YOUR TASK
Only the lines holding "give" are wanted here; copy each from the listing.

____

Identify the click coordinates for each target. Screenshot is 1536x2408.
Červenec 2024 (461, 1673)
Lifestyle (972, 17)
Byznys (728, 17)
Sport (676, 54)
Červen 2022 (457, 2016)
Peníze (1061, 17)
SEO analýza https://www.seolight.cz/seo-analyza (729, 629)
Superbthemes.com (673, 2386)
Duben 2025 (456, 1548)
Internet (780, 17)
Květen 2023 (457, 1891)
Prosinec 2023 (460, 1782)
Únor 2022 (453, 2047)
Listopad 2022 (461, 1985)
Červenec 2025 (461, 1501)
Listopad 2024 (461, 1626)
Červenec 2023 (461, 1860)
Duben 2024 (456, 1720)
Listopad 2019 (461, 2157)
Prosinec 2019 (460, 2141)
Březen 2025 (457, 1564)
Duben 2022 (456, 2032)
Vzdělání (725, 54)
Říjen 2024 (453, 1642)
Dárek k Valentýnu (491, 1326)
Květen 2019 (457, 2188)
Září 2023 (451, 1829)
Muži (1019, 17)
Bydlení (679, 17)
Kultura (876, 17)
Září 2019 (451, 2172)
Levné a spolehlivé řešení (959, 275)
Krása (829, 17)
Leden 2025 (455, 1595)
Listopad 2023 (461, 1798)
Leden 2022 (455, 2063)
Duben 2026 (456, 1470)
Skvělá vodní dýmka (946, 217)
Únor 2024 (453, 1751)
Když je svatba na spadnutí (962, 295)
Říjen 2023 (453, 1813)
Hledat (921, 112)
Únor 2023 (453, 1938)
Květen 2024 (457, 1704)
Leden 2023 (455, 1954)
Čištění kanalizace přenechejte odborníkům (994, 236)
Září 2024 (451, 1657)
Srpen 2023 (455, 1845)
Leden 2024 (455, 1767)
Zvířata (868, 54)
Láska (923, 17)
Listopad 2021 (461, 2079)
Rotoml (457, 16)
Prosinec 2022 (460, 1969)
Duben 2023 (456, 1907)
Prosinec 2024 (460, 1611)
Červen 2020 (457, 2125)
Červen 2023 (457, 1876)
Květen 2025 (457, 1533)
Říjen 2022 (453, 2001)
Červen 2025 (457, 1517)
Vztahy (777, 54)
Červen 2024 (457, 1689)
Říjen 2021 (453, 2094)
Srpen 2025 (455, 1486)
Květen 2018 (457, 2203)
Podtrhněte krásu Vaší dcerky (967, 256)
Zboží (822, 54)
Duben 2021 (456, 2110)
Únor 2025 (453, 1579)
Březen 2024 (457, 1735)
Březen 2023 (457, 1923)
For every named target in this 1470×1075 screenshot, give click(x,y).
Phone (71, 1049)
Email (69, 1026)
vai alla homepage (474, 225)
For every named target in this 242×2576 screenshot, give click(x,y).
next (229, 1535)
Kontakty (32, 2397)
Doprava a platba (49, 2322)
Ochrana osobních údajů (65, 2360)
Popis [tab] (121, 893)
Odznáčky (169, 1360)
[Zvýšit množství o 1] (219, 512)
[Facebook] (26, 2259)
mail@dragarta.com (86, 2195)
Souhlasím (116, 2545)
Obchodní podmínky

____

ANSWER TO THE EXERCISE
For every named target in this 1470×1075 screenshot, give click(x,y).
For every named target in this 242×2576 screenshot, give click(x,y).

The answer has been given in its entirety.